**** MATERIAL FOR THIS EXERCISE ****

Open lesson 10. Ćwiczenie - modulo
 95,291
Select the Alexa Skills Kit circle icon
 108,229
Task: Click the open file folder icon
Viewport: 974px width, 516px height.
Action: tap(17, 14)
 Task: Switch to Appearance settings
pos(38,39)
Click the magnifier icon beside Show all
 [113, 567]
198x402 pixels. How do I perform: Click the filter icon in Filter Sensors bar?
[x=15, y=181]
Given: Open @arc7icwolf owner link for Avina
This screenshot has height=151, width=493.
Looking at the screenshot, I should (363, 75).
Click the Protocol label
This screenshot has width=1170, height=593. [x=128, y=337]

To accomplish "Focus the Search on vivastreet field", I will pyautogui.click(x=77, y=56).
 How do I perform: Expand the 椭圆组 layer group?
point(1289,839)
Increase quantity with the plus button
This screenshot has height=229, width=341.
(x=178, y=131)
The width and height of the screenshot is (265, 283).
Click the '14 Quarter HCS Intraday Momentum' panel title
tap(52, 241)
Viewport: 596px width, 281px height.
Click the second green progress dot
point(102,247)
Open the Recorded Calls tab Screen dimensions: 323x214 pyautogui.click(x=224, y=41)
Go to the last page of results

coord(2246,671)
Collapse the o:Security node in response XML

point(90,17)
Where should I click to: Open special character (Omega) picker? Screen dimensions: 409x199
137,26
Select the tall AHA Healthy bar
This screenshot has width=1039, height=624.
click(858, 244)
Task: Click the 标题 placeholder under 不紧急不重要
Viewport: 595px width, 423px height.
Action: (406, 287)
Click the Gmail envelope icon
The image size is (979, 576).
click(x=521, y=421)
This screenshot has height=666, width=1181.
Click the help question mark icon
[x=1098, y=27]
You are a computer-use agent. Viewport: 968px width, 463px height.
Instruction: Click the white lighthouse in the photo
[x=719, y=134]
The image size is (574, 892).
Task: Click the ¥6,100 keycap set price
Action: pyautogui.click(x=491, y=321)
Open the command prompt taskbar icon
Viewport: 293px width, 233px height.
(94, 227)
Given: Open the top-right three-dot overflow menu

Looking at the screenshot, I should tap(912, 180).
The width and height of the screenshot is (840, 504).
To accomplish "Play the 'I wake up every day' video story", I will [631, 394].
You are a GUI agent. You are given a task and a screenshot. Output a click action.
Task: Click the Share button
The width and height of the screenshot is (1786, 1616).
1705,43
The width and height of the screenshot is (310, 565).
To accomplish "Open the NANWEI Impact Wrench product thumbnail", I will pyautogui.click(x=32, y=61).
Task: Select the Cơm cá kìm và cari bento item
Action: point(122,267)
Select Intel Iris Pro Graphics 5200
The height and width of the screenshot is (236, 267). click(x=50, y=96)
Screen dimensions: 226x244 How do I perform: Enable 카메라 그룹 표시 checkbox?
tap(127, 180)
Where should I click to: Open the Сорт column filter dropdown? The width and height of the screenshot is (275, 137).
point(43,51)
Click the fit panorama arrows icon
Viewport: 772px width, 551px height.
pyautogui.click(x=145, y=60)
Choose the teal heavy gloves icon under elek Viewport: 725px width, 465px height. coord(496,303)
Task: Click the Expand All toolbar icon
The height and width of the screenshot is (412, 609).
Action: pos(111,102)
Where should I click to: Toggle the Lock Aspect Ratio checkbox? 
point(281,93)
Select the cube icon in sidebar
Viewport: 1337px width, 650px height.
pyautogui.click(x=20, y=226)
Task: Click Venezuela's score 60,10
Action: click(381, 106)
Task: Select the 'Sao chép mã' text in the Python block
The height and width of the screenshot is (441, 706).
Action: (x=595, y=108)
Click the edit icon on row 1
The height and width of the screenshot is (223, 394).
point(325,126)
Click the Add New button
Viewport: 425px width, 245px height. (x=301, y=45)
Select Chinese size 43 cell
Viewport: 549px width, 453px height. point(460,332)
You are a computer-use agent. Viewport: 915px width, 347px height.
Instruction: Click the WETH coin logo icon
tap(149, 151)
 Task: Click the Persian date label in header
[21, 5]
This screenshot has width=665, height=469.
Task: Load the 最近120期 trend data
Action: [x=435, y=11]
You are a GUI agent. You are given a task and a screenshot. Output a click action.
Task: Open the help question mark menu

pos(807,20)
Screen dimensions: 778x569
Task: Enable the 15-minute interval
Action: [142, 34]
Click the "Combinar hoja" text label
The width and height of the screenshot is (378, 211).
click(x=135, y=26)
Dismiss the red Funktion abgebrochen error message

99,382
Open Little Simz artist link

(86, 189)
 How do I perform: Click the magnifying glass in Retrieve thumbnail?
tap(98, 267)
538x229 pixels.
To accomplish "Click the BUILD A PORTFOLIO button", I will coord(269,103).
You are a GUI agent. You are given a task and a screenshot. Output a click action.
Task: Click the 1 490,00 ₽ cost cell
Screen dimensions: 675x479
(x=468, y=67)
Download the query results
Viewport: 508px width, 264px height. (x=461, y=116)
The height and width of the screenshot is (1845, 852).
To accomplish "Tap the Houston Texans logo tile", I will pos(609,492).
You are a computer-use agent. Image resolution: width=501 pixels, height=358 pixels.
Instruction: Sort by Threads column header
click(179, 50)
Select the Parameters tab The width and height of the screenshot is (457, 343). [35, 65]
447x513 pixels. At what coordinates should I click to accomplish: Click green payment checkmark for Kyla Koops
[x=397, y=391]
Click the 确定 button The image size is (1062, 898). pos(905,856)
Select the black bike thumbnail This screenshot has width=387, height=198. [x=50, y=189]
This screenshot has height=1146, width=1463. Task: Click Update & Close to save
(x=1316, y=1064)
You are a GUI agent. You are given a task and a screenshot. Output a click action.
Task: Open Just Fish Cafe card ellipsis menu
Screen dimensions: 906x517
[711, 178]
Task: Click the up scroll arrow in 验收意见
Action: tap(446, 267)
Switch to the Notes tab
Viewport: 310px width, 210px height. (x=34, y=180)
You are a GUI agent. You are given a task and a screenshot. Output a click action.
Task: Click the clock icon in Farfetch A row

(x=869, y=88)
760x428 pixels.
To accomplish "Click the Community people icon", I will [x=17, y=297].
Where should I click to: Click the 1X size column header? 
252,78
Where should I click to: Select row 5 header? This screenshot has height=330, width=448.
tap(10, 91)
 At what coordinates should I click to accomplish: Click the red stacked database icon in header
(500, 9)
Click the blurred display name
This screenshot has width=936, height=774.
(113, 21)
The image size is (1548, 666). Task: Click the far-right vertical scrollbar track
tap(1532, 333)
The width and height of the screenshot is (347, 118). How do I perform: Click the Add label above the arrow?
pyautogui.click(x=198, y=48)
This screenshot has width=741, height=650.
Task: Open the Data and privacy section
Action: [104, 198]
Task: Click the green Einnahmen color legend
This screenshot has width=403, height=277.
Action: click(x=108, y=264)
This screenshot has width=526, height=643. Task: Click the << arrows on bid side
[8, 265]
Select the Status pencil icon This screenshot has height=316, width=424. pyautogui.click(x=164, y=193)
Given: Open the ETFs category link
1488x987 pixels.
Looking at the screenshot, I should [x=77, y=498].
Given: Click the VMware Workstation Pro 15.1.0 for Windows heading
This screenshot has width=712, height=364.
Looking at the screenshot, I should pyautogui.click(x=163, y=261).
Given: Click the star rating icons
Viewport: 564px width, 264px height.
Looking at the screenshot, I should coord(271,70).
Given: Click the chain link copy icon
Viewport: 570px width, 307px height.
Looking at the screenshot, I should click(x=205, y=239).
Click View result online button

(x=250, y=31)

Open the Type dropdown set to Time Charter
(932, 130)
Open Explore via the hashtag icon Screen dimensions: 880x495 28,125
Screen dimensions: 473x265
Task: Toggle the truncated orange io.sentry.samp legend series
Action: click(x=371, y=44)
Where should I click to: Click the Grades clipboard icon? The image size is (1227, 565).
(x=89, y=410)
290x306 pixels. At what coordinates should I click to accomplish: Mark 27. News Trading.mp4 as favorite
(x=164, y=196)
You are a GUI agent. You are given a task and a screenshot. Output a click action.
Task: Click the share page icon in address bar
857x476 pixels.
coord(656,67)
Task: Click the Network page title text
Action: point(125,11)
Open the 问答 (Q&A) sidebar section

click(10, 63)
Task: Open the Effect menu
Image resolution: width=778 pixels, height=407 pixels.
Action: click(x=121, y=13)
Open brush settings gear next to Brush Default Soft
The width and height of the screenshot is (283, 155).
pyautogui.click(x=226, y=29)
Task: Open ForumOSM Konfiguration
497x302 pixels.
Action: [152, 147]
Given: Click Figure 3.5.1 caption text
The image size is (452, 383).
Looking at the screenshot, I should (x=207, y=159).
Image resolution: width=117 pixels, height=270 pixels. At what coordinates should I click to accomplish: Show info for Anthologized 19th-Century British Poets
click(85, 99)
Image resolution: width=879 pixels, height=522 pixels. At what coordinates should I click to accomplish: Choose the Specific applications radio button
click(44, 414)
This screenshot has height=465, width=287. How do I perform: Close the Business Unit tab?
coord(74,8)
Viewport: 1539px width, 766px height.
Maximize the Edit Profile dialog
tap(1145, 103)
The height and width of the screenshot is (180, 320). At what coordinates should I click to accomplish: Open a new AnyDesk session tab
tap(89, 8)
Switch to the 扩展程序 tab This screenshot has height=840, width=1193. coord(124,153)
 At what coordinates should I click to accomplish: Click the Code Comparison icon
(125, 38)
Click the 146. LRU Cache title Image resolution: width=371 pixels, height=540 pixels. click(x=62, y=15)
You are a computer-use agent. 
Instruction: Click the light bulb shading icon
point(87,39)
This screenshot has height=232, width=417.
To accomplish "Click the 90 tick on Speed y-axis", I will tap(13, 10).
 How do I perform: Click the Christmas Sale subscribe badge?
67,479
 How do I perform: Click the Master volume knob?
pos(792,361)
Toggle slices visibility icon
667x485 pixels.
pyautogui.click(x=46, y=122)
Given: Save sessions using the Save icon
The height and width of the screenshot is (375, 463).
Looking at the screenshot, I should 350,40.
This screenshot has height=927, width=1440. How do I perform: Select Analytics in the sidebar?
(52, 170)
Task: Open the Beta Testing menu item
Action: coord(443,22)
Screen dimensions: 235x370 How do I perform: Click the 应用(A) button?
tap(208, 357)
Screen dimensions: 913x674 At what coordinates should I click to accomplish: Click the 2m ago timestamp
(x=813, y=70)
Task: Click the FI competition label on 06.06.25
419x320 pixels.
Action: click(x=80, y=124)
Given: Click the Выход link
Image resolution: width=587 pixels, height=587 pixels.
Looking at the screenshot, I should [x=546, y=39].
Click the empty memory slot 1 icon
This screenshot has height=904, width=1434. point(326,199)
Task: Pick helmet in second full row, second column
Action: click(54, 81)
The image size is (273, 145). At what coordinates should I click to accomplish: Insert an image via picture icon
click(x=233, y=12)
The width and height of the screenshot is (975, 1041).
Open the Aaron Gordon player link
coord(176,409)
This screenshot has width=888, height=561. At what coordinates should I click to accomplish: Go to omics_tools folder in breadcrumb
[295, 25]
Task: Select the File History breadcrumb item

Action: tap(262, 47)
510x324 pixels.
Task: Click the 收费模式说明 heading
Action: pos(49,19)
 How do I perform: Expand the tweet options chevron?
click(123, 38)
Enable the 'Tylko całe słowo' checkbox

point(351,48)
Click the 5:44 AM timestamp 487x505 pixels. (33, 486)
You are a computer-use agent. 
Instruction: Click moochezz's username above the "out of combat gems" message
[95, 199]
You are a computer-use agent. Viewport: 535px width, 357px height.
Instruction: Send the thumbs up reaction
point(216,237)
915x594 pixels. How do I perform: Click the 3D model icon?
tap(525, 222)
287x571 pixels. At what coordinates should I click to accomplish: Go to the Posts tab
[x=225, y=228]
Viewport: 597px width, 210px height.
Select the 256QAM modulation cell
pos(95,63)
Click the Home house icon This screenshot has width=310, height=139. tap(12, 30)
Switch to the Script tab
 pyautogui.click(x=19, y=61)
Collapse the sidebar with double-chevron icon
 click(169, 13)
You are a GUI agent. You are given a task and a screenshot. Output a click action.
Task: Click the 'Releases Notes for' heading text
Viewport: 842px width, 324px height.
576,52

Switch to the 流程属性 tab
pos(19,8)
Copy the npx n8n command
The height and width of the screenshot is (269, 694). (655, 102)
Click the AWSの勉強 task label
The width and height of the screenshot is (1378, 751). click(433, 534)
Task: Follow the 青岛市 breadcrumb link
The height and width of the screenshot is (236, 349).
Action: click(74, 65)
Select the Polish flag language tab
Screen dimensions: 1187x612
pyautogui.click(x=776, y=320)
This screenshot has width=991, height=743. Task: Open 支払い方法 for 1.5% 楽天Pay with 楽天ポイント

****

» **INSTRUCTIONS TO FOLLOW**
Whenever a line in the records above contains the string "under", copy that line.

» **OUTPUT**
Task: Click the 标题 placeholder under 不紧急不重要
Choose the teal heavy gloves icon under elek Viewport: 725px width, 465px height. coord(496,303)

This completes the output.